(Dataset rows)
....
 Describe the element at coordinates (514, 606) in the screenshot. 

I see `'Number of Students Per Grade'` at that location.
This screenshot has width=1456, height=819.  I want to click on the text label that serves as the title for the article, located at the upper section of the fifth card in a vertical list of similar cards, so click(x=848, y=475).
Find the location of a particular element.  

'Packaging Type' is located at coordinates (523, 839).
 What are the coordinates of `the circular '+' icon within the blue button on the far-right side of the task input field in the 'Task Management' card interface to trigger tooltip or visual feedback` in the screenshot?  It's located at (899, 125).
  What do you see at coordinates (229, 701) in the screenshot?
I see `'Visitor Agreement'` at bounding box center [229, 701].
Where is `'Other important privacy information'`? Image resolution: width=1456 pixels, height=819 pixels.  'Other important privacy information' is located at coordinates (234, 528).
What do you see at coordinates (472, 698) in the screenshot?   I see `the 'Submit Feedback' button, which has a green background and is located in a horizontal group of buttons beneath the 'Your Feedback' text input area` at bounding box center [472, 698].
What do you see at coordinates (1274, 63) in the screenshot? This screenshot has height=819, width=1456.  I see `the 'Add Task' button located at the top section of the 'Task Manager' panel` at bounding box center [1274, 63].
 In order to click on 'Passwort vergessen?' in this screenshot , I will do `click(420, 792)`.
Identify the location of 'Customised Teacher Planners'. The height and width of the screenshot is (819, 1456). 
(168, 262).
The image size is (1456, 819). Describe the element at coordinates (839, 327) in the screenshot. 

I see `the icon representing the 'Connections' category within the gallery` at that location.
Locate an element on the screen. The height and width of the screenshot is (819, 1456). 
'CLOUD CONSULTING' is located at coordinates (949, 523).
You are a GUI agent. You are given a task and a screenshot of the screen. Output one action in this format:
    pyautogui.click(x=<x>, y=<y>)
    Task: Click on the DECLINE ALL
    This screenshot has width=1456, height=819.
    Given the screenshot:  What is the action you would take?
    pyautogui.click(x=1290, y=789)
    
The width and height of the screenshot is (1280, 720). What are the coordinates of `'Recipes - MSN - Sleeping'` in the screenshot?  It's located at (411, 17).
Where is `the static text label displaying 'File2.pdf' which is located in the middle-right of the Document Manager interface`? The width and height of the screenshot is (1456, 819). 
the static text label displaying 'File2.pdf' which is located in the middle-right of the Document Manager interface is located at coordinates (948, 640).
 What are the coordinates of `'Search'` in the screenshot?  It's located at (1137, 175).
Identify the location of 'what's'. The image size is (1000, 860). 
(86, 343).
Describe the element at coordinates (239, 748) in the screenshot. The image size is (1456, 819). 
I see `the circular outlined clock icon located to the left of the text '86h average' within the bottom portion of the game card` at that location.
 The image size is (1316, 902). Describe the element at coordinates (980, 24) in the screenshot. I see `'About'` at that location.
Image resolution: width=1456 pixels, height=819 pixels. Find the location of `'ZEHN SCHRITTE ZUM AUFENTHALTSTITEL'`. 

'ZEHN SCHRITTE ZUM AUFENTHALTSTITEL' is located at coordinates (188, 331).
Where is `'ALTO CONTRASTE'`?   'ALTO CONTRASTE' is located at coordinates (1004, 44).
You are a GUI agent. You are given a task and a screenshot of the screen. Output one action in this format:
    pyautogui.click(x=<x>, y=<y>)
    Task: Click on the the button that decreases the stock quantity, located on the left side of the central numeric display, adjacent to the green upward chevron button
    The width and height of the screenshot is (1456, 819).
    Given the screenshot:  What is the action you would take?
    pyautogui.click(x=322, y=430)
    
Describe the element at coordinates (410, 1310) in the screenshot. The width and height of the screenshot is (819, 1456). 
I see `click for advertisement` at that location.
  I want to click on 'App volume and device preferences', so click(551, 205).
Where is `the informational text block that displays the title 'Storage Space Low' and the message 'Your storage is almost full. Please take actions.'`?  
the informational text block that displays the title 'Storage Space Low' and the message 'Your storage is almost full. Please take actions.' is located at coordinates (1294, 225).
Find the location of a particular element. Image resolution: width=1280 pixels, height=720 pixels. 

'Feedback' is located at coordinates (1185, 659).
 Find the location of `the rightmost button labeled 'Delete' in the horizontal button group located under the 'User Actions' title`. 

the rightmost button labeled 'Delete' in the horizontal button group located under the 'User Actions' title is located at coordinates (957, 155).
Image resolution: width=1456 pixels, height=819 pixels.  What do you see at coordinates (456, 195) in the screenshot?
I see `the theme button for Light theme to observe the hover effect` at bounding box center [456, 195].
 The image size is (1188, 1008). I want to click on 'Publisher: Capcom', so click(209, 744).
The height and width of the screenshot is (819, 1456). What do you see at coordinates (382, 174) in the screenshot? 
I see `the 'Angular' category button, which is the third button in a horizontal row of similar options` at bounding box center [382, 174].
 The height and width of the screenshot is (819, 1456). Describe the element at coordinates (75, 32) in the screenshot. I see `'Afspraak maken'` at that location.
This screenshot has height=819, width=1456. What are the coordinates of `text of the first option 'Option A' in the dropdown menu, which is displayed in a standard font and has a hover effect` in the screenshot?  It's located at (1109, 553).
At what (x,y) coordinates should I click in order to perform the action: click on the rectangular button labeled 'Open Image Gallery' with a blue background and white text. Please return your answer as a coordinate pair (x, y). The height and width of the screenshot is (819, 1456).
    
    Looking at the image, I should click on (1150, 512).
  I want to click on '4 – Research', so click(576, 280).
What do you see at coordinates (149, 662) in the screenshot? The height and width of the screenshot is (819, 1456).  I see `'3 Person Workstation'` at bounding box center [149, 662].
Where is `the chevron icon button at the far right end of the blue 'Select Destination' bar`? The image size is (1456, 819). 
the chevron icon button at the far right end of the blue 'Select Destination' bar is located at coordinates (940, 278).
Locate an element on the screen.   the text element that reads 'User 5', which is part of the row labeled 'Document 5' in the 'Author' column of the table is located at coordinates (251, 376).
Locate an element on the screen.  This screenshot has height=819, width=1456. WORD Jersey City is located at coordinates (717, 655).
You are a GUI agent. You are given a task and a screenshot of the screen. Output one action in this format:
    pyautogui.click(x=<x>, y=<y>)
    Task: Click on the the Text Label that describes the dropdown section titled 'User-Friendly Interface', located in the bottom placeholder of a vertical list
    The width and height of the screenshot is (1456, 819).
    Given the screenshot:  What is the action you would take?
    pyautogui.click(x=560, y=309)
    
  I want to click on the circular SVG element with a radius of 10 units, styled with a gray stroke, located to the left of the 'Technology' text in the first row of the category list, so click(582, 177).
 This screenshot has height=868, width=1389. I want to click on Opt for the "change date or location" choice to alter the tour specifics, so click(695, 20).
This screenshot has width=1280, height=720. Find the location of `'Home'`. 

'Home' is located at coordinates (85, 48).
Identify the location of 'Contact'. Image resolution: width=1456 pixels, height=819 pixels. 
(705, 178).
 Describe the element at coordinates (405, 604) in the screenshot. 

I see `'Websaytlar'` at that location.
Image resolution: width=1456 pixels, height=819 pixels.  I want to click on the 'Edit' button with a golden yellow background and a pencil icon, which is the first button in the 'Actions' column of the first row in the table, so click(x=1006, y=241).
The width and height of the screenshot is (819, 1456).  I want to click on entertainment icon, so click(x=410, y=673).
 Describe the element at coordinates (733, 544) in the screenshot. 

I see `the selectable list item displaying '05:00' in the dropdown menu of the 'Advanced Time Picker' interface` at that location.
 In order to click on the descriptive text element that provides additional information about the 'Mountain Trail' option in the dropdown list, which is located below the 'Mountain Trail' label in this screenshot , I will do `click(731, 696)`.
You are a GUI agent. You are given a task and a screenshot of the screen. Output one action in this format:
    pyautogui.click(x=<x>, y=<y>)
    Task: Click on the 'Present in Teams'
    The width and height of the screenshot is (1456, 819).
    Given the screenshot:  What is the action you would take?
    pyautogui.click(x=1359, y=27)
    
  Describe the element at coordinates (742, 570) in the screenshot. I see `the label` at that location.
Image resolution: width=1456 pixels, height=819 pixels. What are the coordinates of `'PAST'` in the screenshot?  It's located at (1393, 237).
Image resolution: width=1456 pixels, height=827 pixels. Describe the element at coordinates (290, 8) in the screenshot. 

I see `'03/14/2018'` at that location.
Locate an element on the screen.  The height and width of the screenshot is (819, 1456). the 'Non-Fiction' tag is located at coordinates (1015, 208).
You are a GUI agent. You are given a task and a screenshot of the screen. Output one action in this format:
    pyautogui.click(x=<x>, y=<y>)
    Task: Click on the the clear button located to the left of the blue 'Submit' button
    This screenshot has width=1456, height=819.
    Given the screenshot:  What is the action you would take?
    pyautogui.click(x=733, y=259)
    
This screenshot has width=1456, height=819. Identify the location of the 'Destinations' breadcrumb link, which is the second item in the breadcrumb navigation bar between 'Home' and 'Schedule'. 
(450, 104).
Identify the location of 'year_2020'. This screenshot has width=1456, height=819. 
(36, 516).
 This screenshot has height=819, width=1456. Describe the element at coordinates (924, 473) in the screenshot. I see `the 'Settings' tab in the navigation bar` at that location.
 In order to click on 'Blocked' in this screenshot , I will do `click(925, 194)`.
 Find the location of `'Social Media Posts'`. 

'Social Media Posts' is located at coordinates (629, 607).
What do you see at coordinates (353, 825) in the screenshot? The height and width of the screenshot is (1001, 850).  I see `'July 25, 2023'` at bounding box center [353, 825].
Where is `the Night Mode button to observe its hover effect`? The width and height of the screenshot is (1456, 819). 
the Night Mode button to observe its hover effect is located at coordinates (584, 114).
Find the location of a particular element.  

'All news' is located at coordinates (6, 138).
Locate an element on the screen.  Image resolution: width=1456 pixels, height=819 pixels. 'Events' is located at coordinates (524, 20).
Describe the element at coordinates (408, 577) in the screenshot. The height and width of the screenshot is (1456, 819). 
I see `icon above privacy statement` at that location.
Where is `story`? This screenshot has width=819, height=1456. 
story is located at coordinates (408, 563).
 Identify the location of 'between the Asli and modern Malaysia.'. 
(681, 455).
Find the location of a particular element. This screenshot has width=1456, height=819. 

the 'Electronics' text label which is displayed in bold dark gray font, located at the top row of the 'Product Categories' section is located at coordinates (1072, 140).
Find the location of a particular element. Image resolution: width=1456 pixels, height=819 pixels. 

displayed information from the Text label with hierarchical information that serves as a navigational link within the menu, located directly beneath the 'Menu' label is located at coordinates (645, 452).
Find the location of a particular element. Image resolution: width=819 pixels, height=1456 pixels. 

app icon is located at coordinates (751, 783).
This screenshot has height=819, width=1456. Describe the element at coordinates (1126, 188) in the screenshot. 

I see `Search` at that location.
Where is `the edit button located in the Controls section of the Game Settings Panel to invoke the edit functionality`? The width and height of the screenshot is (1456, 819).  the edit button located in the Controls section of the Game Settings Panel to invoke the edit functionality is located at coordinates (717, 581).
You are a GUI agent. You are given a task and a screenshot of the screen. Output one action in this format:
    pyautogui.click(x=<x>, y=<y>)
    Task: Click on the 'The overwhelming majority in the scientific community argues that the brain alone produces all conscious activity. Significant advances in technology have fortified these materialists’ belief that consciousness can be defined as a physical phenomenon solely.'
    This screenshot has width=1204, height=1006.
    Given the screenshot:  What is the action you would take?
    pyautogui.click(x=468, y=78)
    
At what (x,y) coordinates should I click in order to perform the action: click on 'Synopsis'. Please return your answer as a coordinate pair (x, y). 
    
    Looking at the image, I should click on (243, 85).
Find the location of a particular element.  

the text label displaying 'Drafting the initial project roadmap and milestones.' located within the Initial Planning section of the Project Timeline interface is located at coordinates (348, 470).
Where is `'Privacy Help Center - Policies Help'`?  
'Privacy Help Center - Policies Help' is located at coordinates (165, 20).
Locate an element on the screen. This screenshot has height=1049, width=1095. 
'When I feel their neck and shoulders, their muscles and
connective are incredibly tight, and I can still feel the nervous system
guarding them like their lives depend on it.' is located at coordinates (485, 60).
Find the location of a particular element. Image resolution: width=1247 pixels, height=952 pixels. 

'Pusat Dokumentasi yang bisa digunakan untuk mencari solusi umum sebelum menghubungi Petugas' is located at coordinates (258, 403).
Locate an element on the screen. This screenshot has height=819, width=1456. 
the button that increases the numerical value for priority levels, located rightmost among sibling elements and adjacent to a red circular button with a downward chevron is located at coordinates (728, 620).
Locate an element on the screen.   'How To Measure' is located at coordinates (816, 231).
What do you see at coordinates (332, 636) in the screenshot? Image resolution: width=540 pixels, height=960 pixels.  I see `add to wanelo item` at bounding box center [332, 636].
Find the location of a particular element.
....
* **To do**: Copy the entries above word for word, starting at their first line and stopping after the line that contains "of Students Per".

* **Problem solution**:
 Describe the element at coordinates (514, 606) in the screenshot. 

I see `'Number of Students Per Grade'` at that location.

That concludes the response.